### Job 1
Reproduce the passage of the post on voting for the lesser of two evils below, starting at "Most Americans are" and ending at "politically conservative Christians.".
### Job 2
In the post below on voting for the lesser of two evils, what does the writer name as a particular crux of the fear about a Clinton win?
### Job 3
Do these statements agree with the post below on voting for the lesser of two evils? Answer yes or no for each, quoting the words that decide it. (a) The writer is a conservative. (b) The Facebook comment the writer mentions was a response to a post on Vox. (c) The writer believes most social conservatives want power for its own sake.
[begin Page extract]
Tuesday, November 1, 2016

Hold Your Nose and Vote?: On the Wickedness of Voting for "The Lesser of Two Evils"

Most Americans are disgusted with the primary candidates this year. If you're a conservative like me, you've probably seen your fellow conservative Christian friends and relatives squirm while they tell you that we simply must "hold our nose" and vote for Donald Trump. They tell you, “Trump is awful, but I have to vote for him, I have to because the alternative is Hillary Clinton, and that's worse!” The fear is obvious, and understandable. Leaving aside issues of personal evil, Hillary Clinton supports values that stand at odds with the values of politically conservative Christians.

“Perhaps,” you suggest, “there’s another alternative. We could always vote for a third party.”

“No,” your friends and relatives tell you, “A vote for a third party is a vote for Clinton.”

The force of this argument, as far as I can tell, rests on two concerns. The one is pragmatic—a third party candidate eats into votes that might have gone to Trump and so means that Clinton is more likely to win the majority and therefore the presidency. The reasoning here is that Trump is bad, but if he wins our values might at least get a seat at the table. If Clinton wins we’re cut out from power. A particular crux of this fear rests in the appointment of Supreme Court justices. The other crux of the argument though, and the one I think really drives people, is its moral force. We are citizens in a democracy. We are morally responsible for the course of our society, and the fear is that if we vote for a third party candidate we are morally responsible for a Clinton presidency. I have even seen one extreme example of this in a Facebook comment (in response to this post on Vox) that argued that Christians who choose to not vote for Trump will have “the blood of all the abortions after this election” on their hands.

It’s undeniable that some who present themselves as social conservatives want power for its own sake. However, I believe that most want a seat at the table because they believe in their cause and they are convinced that they are morally on the line for the likely Clinton victory if they don’t vote for Trump. I should pause here to say that while I am focusing in this post on the conservative viewpoint, these same principles apply its liberal mirror. Even Michelle Obama has told liberal voters that if they vote for a third party liberal candidate they are voting for Trump, and as with the conservative side, I believe the force here is both pragmatic and moral. Michelle Obama is pointing to Trump and asking liberal voters, "Do you want to be responsible for that?"
[end Page extract]
[begin Stored rows]
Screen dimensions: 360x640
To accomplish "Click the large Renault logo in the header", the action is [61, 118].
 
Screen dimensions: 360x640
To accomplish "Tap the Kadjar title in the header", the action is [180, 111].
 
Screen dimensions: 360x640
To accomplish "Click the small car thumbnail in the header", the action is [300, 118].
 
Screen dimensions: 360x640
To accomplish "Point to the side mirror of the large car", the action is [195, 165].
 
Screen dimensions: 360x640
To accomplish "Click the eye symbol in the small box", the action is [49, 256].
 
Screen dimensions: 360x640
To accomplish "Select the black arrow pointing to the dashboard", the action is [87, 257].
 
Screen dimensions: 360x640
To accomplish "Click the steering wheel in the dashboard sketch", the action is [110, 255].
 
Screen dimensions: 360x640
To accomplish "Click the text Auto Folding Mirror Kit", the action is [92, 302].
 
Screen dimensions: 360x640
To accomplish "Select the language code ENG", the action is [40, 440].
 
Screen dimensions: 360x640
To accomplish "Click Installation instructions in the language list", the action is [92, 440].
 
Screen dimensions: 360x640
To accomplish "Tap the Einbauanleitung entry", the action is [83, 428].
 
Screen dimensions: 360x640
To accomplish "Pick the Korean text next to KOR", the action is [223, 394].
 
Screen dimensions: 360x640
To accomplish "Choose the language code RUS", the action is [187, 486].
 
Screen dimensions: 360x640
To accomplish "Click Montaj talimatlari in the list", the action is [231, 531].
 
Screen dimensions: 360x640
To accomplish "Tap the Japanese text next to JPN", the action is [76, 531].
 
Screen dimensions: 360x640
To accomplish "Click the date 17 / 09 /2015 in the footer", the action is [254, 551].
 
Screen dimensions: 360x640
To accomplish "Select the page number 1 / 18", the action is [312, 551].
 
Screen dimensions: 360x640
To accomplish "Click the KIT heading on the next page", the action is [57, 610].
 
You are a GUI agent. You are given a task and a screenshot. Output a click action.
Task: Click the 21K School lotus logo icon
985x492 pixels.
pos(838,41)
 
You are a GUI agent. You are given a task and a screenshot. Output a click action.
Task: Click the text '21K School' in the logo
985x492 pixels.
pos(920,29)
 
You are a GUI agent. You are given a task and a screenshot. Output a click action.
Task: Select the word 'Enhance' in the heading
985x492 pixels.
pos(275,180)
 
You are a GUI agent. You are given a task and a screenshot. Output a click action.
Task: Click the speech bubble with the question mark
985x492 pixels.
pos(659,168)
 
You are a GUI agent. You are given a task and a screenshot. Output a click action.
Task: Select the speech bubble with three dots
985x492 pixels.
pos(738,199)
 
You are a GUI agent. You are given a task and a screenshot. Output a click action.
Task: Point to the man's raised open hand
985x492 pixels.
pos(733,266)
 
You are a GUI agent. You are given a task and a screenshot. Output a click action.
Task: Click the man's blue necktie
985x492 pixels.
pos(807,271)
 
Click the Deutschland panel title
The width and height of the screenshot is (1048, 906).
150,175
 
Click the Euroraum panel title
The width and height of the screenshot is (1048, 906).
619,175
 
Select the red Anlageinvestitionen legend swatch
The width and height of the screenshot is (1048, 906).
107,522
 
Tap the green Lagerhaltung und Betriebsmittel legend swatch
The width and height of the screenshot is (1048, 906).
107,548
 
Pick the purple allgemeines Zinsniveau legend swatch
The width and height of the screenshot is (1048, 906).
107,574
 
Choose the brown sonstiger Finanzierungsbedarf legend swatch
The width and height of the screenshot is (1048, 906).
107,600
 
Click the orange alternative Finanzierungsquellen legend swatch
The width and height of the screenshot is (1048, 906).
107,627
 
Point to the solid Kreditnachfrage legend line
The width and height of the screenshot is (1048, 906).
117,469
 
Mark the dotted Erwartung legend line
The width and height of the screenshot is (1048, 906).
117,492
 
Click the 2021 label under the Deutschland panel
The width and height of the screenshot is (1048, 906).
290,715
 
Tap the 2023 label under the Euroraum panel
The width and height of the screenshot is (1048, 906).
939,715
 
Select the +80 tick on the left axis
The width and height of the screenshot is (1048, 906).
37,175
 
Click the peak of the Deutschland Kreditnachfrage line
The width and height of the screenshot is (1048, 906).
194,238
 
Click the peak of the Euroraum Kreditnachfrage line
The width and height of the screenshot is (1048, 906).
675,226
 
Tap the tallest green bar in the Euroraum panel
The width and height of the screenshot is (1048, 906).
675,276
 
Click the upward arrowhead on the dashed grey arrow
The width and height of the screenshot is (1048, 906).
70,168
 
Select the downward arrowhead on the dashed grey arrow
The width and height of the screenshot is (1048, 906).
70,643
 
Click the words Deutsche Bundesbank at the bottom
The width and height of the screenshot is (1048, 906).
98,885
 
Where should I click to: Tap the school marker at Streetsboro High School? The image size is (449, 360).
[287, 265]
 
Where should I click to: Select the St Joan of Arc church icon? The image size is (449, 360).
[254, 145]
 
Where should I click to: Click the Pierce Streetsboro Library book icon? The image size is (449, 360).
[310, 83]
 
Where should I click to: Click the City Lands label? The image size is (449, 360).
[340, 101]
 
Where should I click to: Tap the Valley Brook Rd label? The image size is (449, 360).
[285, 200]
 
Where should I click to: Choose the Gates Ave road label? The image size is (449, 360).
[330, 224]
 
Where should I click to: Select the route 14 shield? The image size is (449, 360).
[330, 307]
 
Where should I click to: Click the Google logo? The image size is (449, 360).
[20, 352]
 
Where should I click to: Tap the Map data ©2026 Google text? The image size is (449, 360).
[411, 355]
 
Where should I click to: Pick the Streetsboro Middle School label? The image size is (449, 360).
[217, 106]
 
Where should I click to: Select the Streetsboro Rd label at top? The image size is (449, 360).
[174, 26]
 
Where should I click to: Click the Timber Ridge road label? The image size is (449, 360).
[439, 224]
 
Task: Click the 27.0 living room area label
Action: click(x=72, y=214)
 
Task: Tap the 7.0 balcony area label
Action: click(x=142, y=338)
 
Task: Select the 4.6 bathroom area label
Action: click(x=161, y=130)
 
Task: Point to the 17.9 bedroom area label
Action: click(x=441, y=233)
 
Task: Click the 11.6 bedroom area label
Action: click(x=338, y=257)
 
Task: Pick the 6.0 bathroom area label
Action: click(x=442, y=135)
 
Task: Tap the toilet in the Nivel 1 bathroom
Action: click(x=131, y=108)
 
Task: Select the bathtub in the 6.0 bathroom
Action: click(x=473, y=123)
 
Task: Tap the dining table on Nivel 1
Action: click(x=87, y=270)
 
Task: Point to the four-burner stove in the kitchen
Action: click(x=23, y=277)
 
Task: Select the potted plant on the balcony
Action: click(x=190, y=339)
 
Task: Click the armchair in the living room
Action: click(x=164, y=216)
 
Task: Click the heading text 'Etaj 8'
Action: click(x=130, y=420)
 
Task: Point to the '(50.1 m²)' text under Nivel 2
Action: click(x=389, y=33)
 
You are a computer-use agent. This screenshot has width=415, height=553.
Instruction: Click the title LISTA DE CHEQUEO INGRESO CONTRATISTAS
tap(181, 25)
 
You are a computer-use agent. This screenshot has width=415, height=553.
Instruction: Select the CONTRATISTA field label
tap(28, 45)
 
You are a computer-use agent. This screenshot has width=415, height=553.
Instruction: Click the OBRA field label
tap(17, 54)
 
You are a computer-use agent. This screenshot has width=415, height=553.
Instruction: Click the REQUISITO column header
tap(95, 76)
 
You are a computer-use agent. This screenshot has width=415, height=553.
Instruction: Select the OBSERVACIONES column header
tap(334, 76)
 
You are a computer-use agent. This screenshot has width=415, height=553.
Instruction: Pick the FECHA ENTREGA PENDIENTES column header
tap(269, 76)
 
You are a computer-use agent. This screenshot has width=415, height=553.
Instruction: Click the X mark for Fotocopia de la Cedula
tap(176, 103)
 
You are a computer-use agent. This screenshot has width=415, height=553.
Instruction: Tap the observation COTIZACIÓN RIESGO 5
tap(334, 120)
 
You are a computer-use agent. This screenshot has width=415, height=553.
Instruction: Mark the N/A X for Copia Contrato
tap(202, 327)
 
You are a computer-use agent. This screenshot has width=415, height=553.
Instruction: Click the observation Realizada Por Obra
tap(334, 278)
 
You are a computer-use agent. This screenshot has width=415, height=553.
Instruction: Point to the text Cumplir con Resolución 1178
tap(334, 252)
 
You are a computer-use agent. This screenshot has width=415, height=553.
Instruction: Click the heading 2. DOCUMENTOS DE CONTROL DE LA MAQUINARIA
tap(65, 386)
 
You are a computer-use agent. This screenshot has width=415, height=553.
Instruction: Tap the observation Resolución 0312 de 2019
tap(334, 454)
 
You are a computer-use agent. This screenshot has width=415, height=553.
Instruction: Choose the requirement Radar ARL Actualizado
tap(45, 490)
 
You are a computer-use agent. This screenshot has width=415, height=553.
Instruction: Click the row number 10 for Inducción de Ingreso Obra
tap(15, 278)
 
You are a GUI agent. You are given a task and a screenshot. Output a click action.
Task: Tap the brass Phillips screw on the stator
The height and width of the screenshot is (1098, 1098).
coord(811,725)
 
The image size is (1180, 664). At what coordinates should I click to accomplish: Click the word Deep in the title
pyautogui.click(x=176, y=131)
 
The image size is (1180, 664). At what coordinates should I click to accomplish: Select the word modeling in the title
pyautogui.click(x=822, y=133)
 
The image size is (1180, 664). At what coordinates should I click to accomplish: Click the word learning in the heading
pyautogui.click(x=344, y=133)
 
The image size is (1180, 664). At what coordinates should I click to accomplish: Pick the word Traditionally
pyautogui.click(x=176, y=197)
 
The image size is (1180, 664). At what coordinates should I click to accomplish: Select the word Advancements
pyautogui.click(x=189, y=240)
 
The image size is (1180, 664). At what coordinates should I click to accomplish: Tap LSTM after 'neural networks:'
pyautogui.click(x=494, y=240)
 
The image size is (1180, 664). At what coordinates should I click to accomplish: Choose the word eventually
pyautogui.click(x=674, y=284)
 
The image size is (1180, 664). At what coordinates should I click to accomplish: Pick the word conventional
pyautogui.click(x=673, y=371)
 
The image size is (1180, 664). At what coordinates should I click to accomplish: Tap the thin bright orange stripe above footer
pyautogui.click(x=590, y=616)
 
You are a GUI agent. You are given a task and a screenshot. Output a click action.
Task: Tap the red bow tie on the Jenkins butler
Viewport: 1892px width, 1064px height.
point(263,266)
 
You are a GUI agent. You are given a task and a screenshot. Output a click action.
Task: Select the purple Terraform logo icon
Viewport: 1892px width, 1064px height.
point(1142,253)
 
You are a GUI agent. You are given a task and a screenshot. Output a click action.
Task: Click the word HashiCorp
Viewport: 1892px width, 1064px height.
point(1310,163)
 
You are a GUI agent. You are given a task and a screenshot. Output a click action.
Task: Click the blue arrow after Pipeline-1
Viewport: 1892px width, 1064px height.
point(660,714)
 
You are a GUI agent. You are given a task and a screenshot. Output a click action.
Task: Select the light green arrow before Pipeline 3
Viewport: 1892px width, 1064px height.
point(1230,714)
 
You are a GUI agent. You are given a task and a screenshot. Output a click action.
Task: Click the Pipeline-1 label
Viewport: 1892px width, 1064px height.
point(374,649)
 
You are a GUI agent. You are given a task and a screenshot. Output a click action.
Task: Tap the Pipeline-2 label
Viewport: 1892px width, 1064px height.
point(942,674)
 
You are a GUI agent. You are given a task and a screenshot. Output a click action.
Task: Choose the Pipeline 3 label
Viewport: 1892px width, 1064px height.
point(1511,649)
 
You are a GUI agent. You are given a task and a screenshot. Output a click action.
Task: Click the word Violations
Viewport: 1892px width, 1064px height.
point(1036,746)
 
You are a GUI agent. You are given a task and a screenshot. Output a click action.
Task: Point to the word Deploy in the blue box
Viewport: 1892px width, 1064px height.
[end Stored rows]
### Right answer 1
Most Americans are disgusted with the primary candidates this year. If you're a conservative like me, you've probably seen your fellow conservative Christian friends and relatives squirm while they tell you that we simply must "hold our nose" and vote for Donald Trump. They tell you, “Trump is awful, but I have to vote for him, I have to because the alternative is Hillary Clinton, and that's worse!” The fear is obvious, and understandable. Leaving aside issues of personal evil, Hillary Clinton supports values that stand at odds with the values of politically conservative Christians.

### Right answer 2
The appointment of Supreme Court justices.

### Right answer 3
(a) Yes: "If you're a conservative like me"
(b) Yes: "in a Facebook comment (in response to this post on Vox)"
(c) No: "However, I believe that most want a seat at the table because they believe in their cause"